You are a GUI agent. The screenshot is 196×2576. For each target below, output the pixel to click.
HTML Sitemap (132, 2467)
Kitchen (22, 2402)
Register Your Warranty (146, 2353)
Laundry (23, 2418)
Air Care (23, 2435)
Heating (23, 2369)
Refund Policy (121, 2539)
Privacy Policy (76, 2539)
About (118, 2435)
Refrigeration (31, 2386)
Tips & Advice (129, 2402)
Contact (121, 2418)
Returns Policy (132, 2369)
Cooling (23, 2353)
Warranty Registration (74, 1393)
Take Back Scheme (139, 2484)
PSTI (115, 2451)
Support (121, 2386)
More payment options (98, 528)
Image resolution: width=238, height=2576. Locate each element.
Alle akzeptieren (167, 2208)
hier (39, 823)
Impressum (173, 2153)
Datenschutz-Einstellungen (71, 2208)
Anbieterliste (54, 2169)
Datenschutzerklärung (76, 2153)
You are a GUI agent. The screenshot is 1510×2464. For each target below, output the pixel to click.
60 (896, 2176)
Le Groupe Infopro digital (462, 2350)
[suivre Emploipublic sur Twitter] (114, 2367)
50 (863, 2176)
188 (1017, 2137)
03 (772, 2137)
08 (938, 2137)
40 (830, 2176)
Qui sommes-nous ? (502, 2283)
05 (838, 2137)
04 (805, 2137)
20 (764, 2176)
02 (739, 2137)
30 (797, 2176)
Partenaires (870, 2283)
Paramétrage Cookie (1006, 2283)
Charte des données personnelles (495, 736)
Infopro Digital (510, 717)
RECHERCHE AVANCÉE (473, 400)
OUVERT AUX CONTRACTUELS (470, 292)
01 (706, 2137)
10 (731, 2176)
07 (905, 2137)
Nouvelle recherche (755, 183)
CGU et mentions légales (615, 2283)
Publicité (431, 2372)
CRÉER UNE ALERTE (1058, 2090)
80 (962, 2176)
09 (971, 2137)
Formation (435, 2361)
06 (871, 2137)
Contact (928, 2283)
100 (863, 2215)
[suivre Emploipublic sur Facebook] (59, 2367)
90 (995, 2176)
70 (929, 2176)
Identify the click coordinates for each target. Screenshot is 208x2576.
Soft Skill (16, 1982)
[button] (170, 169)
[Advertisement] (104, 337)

════════════════════

* [What the task asks]: Each record must be transcribed exactly, with nothing left out.

* [Result]:
You are a GUI agent. The screenshot is 196×2576. For each target below, output the pixel to click.
HTML Sitemap (132, 2467)
Kitchen (22, 2402)
Register Your Warranty (146, 2353)
Laundry (23, 2418)
Air Care (23, 2435)
Heating (23, 2369)
Refund Policy (121, 2539)
Privacy Policy (76, 2539)
About (118, 2435)
Refrigeration (31, 2386)
Tips & Advice (129, 2402)
Contact (121, 2418)
Returns Policy (132, 2369)
Cooling (23, 2353)
Warranty Registration (74, 1393)
Take Back Scheme (139, 2484)
PSTI (115, 2451)
Support (121, 2386)
More payment options (98, 528)
Image resolution: width=238, height=2576. Locate each element.
Alle akzeptieren (167, 2208)
hier (39, 823)
Impressum (173, 2153)
Datenschutz-Einstellungen (71, 2208)
Anbieterliste (54, 2169)
Datenschutzerklärung (76, 2153)
You are a GUI agent. The screenshot is 1510×2464. For each target below, output the pixel to click.
60 (896, 2176)
Le Groupe Infopro digital (462, 2350)
[suivre Emploipublic sur Twitter] (114, 2367)
50 (863, 2176)
188 (1017, 2137)
03 (772, 2137)
08 (938, 2137)
40 (830, 2176)
Qui sommes-nous ? (502, 2283)
05 (838, 2137)
04 (805, 2137)
20 (764, 2176)
02 (739, 2137)
30 (797, 2176)
Partenaires (870, 2283)
Paramétrage Cookie (1006, 2283)
Charte des données personnelles (495, 736)
Infopro Digital (510, 717)
RECHERCHE AVANCÉE (473, 400)
OUVERT AUX CONTRACTUELS (470, 292)
01 (706, 2137)
10 (731, 2176)
07 (905, 2137)
Nouvelle recherche (755, 183)
CGU et mentions légales (615, 2283)
Publicité (431, 2372)
CRÉER UNE ALERTE (1058, 2090)
80 (962, 2176)
09 (971, 2137)
Formation (435, 2361)
06 (871, 2137)
Contact (928, 2283)
100 (863, 2215)
[suivre Emploipublic sur Facebook] (59, 2367)
90 (995, 2176)
70 (929, 2176)
Identify the click coordinates for each target. Screenshot is 208x2576.
Soft Skill (16, 1982)
[button] (170, 169)
[Advertisement] (104, 337)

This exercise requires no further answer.